Im Kontrast verliert sich der musikalische Fluss

Wolfgang Amadeus Mozart, „Don Giovanni“,  Großes Festspielhaus, Salzburg, 10. August 2021

Schlussapplaus: David Steffens (Masetto), Michael Spyres (Don Ottavio), Vito Priante (Leporello), Davide Luciano (Don Giovanni), Nadezhda Pavlova (Donna Anna), Federica Lombardi (Donna Elvira), Anna Lucia Richter (Zerlina), Mika Kares (Il Commendatore), Ensemble © SF / Marco Borrelli

Großes Festspielhaus, Salzburg, 10. August 2021

Wolfgang Amadeus Mozart, „Don Giovanni“

von Frank Heublein

Im vollen Festspielhaus in Salzburg wird heute die Neuinszenierung des Don Giovanni von Wolfgang Amadeus Mozart gegeben. Die musikalische Herangehensweise ist eine radikale. Teodor Currentzis ordnet den Orchesterklang radikal den Stimmen unter. Trotz der hörbaren Qualität von Orchester und Stimmen bleibt mein innerer Gesamteindruck blass.

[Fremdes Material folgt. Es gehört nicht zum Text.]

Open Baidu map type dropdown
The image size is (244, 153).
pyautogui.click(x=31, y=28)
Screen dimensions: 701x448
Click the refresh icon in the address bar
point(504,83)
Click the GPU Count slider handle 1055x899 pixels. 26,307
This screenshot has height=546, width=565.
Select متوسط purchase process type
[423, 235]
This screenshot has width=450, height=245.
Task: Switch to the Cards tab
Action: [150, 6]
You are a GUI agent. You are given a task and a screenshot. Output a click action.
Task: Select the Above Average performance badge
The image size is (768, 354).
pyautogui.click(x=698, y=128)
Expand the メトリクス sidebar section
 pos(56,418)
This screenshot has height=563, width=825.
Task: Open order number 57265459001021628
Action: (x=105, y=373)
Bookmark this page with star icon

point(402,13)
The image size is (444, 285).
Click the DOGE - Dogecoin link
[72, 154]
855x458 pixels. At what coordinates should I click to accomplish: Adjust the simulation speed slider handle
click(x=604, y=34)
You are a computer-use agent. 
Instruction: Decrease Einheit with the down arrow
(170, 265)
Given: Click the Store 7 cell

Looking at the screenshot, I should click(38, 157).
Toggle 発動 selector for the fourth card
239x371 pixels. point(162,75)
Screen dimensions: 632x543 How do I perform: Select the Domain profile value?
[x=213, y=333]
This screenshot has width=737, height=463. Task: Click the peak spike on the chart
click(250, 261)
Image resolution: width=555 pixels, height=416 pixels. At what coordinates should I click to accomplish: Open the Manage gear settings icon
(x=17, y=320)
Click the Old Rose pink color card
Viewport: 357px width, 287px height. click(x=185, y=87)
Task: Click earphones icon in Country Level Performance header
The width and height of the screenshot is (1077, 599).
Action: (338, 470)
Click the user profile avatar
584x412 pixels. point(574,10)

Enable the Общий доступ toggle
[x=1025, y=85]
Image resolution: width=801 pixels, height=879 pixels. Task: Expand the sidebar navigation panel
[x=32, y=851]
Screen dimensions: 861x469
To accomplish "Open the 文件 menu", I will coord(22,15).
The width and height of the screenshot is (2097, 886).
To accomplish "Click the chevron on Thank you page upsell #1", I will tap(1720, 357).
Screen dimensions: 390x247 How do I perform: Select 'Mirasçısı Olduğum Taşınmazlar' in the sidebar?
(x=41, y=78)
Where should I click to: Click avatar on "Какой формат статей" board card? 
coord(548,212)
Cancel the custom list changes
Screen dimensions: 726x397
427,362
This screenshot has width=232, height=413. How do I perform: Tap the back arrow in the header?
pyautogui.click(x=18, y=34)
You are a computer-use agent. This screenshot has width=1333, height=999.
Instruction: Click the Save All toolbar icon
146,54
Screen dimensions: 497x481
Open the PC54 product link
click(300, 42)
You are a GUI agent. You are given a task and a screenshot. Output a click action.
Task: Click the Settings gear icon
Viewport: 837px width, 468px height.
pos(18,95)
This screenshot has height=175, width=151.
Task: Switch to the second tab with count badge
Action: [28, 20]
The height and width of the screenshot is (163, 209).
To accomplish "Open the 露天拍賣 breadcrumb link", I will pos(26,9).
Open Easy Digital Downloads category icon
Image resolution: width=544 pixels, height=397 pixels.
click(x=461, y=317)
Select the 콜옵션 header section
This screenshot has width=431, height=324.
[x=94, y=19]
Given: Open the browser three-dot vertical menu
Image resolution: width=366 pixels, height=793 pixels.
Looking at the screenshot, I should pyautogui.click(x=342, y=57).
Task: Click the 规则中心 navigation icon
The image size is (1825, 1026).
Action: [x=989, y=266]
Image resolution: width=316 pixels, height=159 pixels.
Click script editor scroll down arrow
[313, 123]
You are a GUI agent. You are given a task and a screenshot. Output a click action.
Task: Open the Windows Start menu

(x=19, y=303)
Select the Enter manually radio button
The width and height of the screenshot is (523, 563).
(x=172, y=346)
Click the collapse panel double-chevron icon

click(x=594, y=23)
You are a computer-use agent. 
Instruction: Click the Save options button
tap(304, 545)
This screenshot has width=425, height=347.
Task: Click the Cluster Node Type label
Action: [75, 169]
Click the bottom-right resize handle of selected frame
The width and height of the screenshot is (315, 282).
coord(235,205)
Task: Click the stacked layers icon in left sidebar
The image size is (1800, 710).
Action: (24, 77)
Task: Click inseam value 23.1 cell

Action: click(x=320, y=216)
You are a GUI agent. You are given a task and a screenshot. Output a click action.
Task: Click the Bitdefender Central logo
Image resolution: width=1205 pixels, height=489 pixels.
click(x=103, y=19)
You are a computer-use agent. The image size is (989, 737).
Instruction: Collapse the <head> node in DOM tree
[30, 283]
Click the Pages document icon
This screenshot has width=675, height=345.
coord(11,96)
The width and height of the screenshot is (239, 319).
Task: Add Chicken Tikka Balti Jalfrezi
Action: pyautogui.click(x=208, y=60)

Die Rezitative höre ich auf ganz andere Art, spannend! In den sehr leisen und sehr reduzierten Orchesterklängen entwickelt sich durch das eher antwortende und weniger das Rezitativ unterlegende Orchester eine Art zweite Dialogebene für mich.

In den Arien ist es der Kontrast, den Currentzis betont: Singt die Stimme, gibt das Orchester nur sehr sanften musikalischen Halt. Umso auffälliger und eben im starken Kontrast höre ich die Stellen reinen Orchesterklangs.

In manchen Arien der Damen funktioniert dieses Prinzip für mich. Sopran Nadezhda Pavlova als Donna Anna nuanciert stimmlich sehr fein in „Or sai chi l’onore“ (Nun weißt Du, wer mir). Im zweiten Teil in „Non mi dir, bell’idol mio“ (Sag mir nicht, mein Geliebter) überzeugt sie mit sehr ausdrücklicher klarer und eindrucksvoller Koloratur.

Federica Lombardi als Donna Elvira sorgt mit den beiden Arien „Ah fuggi il traditor“ (Ah flieh vor dem Betrüger) und „Mi tradì quell’alma ingrata“ (Der Undankbare hat mich betrogen) für zwei besondere Momente. Ihre ausdrucksvolle Sopranstimme berührt mein Inneres und nimmt mich mit in ihren emotionalen Zwiespalt, Don Giovanni zu lieben und zugleich zu wissen, was für ein gewissenloser Fraueneroberer er ist.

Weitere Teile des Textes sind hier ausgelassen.